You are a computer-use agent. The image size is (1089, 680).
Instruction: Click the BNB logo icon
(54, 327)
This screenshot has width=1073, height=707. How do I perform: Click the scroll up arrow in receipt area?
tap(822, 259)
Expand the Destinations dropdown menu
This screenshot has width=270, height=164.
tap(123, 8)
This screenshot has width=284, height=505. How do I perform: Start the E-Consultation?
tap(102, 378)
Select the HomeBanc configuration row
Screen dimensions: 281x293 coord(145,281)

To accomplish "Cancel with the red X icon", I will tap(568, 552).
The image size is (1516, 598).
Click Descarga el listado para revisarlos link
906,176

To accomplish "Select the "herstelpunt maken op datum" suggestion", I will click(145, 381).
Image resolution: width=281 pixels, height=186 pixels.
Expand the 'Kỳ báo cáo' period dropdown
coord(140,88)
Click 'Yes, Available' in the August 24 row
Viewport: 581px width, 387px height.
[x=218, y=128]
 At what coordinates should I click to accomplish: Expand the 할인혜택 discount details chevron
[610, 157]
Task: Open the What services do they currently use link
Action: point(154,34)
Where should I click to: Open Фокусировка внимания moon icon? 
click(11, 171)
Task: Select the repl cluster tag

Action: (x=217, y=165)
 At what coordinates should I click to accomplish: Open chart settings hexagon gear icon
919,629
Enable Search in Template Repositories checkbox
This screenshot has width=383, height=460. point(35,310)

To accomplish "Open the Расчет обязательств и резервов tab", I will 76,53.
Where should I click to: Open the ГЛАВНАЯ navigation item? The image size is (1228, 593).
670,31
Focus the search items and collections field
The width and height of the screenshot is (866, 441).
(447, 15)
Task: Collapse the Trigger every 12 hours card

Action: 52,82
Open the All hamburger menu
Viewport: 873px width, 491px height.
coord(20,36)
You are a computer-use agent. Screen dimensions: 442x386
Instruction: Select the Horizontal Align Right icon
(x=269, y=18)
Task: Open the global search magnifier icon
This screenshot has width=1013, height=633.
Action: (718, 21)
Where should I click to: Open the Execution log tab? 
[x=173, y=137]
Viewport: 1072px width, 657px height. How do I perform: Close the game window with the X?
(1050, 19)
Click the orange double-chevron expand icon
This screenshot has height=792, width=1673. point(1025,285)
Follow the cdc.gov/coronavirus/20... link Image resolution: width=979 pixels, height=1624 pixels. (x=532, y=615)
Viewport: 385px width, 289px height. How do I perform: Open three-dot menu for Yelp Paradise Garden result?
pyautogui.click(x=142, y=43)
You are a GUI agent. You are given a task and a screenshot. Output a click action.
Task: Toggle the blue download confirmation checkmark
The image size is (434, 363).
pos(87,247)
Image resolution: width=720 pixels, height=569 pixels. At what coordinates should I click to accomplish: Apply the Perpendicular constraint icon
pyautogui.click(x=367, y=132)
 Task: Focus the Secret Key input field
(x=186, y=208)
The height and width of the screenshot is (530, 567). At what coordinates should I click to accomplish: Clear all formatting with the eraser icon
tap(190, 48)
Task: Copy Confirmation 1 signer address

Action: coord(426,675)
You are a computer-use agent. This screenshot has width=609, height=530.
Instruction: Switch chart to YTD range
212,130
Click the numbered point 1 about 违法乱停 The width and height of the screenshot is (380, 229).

--------------------------------

Exercise directions
Search the listing for the string "computer". Copy each line where it is found.

Problem solution
You are a computer-use agent. The image size is (1089, 680).
You are a computer-use agent. Screen dimensions: 442x386
You are a computer-use agent. This screenshot has width=609, height=530.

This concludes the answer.